Building Barclays UX team

Lead UX Researcher presents the UX lab to the team

I was asked to turn around the UX team by Jo Brown (Director of Propositions and Development, Digital Banking) who asked me to move from Seren to join her at Barclays. It was the beginning of two or so years of very hard work, I wanted to build a confident team culture that allowed my team to have purpose and enjoy designing in the very demanding and ambitious environment of Barclays Bank.

I grew the team to be the largest team in the Props and Dev department, with a head count of up to sixteen members of staff. With the help of Seren we also built a proper testing process with a UX Lab team in a suite of rooms in the department.

Building a Process

Managing resources

A major challenge was to align the UX teams to volume of work. Not only did we have more work than we could do, but all Barclays projects suffered from terrible scope creep and changing requirements. As the team members managed their own time within the projects this could be very frustrating. There was also no management of demand into the UX team.

I wanted a Kanban board for the team, which we managed with a daily scrum meeting. This became a successful process and allowed the team to take a flexible and responsive approach to demand. We couldn’t solve the problem of scope creep and endless demand but we could manage it within our team. I got a whole wall magnetised and managed a flurry of cards as we worked through projects. We also experimented mirroring the wall in Jira and Confluence which at the time were not widely used by Barclays digital.

Building the Team

Team members discussing a project in front of the kanban wall.

Recruiting a happy team

Recruitment was a massive part of building the team, and I was lucky in being able to hire an amazing team of designers. With big projects managing their own budgets we would hire freelancers into the team for the projects. For freelance designers, I preferred experienced designers who were senior often with much more experience than I had. I also had the opportunity to hire full time staff, who were often less experienced and more junior. I expected my full time staff to view Barclays as a step on their career path.
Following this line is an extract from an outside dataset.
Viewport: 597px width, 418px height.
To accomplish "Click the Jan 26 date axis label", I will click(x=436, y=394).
I feel with full time staff you are trying to develop them as designers and you are responsible for helping them grow, and if you get that right they will go on to better things.

Building a UX culture

Building a sustainable design culture at Barclays

I wanted to build the basis of a sustainable design culture at Barclays. Barclays was very naive in terms of customer and user experience in design terms when I joined, it had all the problems of large waterfall project management, siloed departments, but there was the opportunity to build small effective team that could punch above its weight.

Whilst I was there and in parallel Barclays went on a massive design spree, and built out a whole floor in Churchill place into a hip Manhattan design loft. Wired reported, ‘Rumor has it that Barclays is now the biggest employer of design talent in London’.
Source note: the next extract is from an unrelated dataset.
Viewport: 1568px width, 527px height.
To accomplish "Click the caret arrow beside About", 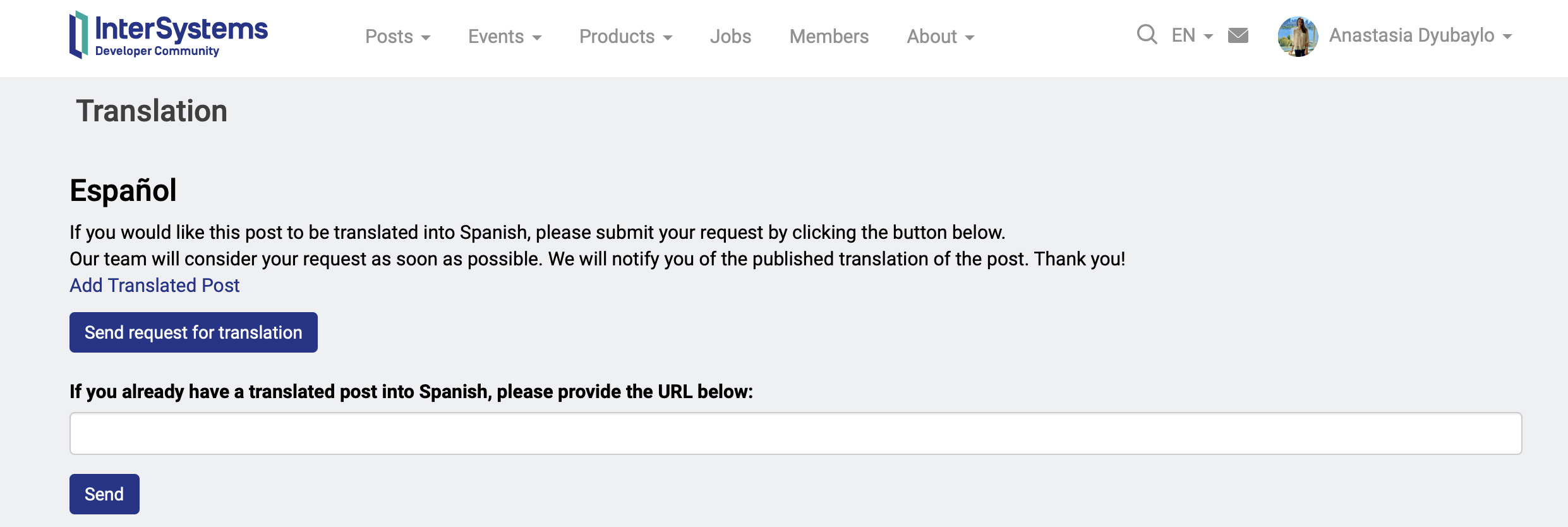I will click(970, 38).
I like to think as Barclays.co.uk’s dedicated UX team we worked through as much if not more than the whole new floor. I was as excited as everybody else at the new design department, and we worked with the new teams on a number of projects. But Barclays digital came to appreciate and know it could rely on our modest team who quietly got things done.

The design team having lunch together on Friday

I was very sad to leave, but I had built UX into an effective team, we delivered a lot, and most importantly I hope the UX designers were happy.